Plants require 30% less water if mycorrhizal fungi are present in the soil.

An increasing ally in plant health is mycorrhizal fungi. Mycorrhizal fungi can be added to the soil to work symbiotically. Plants produce food in the form of starch and sugar for the fungi. In return, the fungi absorb nutrients and water from an increased surface area. By inoculating with a mycorrhizal fungi product, horticulturalists can create a sustainable base for effective plant development and growth.  This will allow nature to protect and nurture our plants provided that we avoid the temptation of quick fix solutions such as conventional salt based fertilisers which prevent the occurrence these natural micro organisms. 

Adaptability will be key
The client briefs of the future may read slightly differently than they do today. Environmental issues will define what the clients of tomorrow demand.
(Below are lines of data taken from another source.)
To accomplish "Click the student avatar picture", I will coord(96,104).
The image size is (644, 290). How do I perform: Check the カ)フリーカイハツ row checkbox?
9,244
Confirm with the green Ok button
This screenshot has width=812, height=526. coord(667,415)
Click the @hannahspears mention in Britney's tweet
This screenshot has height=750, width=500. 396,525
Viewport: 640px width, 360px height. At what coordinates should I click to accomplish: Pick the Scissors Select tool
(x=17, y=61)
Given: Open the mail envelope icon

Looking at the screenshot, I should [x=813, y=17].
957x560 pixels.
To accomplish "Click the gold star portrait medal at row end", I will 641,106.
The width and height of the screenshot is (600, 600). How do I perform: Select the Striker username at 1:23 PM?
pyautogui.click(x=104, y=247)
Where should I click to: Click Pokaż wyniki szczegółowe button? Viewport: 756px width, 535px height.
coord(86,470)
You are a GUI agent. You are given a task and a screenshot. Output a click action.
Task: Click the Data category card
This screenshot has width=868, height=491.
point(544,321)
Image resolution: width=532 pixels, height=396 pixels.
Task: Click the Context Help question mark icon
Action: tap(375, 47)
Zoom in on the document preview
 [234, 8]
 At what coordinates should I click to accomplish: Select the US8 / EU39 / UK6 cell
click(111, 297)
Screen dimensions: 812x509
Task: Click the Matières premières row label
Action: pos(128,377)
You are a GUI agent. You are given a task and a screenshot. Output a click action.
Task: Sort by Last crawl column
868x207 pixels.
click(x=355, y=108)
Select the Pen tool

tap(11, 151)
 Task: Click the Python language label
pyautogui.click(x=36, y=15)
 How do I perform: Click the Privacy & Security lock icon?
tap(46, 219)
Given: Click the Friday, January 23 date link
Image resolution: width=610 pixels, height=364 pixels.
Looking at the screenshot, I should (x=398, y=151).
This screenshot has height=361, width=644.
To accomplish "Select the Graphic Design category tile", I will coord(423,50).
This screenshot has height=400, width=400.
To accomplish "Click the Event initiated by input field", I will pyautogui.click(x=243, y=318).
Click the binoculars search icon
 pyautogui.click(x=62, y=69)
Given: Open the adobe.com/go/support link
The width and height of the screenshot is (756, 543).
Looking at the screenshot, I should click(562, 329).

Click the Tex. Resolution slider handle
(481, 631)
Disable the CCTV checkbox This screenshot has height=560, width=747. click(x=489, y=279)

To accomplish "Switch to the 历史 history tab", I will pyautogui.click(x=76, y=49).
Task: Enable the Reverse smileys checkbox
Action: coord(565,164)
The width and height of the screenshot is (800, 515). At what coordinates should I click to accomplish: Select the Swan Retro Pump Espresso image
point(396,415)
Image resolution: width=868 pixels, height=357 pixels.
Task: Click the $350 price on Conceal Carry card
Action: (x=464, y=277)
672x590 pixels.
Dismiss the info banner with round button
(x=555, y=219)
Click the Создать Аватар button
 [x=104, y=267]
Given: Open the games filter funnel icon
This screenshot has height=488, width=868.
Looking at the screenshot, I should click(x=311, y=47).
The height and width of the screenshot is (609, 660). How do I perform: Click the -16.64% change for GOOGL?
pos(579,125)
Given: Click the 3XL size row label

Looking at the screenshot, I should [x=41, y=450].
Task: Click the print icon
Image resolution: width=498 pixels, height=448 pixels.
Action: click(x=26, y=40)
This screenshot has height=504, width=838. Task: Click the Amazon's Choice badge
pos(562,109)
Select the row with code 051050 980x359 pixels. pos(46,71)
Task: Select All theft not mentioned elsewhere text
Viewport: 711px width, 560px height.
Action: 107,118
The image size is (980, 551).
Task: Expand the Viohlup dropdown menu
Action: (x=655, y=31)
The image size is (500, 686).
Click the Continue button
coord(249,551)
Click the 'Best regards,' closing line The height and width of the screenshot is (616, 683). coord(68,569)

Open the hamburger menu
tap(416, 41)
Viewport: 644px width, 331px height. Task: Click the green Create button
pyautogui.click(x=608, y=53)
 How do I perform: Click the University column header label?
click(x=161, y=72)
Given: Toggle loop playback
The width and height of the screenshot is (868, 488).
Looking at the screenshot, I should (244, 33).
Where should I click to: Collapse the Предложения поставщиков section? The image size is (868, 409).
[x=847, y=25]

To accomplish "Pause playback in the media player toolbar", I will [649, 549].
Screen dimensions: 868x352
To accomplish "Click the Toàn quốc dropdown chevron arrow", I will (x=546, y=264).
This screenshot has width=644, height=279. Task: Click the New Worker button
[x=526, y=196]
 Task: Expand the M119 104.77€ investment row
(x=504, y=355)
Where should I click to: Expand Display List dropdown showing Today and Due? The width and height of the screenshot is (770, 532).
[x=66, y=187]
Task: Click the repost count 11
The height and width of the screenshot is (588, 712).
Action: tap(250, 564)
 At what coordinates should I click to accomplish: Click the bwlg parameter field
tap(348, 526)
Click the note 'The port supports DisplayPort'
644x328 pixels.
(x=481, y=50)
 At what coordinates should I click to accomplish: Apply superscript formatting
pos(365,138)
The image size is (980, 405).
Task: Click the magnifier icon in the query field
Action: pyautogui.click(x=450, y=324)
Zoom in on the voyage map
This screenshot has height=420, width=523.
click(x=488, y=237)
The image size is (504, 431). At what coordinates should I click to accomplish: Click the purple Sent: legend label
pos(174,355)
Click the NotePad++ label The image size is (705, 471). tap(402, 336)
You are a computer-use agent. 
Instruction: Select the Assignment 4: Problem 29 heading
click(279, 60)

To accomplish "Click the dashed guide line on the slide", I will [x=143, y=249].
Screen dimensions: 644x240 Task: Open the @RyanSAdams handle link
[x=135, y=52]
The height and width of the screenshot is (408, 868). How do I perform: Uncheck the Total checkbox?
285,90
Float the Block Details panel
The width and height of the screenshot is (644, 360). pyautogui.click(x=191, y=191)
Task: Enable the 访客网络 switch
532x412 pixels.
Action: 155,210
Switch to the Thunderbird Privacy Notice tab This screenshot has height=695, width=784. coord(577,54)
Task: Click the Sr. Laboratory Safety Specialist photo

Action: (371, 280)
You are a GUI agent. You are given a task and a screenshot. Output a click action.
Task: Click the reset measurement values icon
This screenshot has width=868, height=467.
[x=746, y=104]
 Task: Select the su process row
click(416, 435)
If all the scenarios of the future weather implications materialise a client brief may include:- Water storage area, vegetable and fruit growing plot, an area for the installation of solar panels, planting of ornamentals that have a long growing season and require less irrigation, trees that will provide shade.

As designers and gardeners we can begin by rethinking our garden management strategies.

How will the changes we face today, change the face of our gardens tomorrow?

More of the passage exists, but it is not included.